La que sabe de astrología es Karina Milei, a quien su hermano presidente llama “el Jefe”. Ambos astrólogos, el masculino de la ficción y la femenina de la vida real, son los auténticos conductores del proyecto. Ejercen su poder de una manera descarnada, carente de toda sofisticación. Son los que “ven”, más allá que sus aliados, y por eso señalan el rumbo, por descabellado que parezca a los profanos.

Pero el misticismo de ambos, la conducción de Karina Astróloga y la devoción que le profesa Javier Erdosain, no se sustentan por sí mismas. Necesitan un anclaje material. En las novelas, ese es Haffner, el Rufián Melancólico, que regentea una cadena de prostíbulos y financiará la aventura con su producto.

En la vida real, ese es Santiago Caputo, que regentea los troll centers. El pragmático, el que va a los bifes, el que opera, con pose de malevo nada distante de la de los fiolos de un siglo atrás. 

Sus trolls, en vez de aportar recursos, los consumen, porque nada es gratis, y menos ahora.
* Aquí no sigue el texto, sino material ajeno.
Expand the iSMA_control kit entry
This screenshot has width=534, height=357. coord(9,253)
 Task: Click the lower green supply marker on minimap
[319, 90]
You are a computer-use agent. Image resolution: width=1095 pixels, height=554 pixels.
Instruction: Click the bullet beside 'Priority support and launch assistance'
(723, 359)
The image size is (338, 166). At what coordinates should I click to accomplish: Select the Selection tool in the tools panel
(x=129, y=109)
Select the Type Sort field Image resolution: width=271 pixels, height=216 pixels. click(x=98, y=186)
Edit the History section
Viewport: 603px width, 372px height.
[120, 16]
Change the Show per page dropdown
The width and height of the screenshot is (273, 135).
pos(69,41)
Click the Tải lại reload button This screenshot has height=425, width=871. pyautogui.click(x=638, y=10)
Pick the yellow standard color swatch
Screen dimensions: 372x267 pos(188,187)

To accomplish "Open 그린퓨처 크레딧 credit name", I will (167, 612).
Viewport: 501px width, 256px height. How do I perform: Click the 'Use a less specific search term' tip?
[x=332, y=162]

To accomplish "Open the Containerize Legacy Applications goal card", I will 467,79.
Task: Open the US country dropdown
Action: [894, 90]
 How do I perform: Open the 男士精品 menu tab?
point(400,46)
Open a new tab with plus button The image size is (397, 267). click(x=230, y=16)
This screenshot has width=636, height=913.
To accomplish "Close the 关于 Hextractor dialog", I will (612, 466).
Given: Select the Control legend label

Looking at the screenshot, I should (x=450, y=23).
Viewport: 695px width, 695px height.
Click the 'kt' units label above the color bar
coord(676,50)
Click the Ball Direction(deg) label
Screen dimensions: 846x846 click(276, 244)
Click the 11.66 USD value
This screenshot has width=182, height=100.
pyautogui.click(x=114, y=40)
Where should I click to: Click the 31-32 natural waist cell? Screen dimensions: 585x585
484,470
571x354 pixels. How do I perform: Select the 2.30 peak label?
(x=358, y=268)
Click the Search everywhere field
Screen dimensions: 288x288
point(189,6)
Pero a cambio proveen likes, retuits, trending topics, métricas y nubes de palabras que aportan gobernabilidad, popularidad o una ilusión que por ahora se le parece bastante.

Para completar el elenco principal, falta Barsut. Es un tipo terrenal, concupiscente, su cinismo no es puro, porque sólo busca su propia ventaja, su beneficio personal. Su maldad es apenas burguesa. Barsut creyó poder manipular a gusto al frágil Erdosain, le tendió una trampa para hacer y deshace con él a gusto, “como juega el gato maula con el mísero ratón”.

Pero tuvo la mala fortuna de encontrarse con el Astrólogo (Karina). Es el burlador burlado, que termina amordazado y encadenado en un sòtano de la quinta, a merced de unos cachivaches, por haberse arriesgado de más, por no contener su ambición. Barsut es hoy Mauricio Macri, el que terminó vencido por los que despreciaba.

El drama que protagonizan es de corte conurbano, entre árboles añejos, trinos de pájaros y ruidos de trenes como telón de fondo. En vez de en Temperley, transcurre en Olivos, en la quinta presidencial. Y se originó a pocas cuadras de ahí, en unas torres con amenities donde los Milei poseen algunos departamentos. 

Podríamos seguir jugando. Discutir el parecido de Lilia Limones con “La Coja” o si la locura mística del farmacéutico Ergueta lo emparenta con el diputado Benegas Lynch, que aspira a privatizar el mar y sacar a los pibes de la escuela, si la retirada de Fátima Flores nos permite emparentarla con Elsa o si el destrato de la corporación América esmeriló la autoestima de Javier tanto como la Compañía Azucarera la de Erdosain.

Lo que no podemos dejar de lado es el valor explicativo que le puede aportar la literatura a la política y la potencia política que tenemos, por descubrir, en nuestra literatura, del siglo XIX en adelante.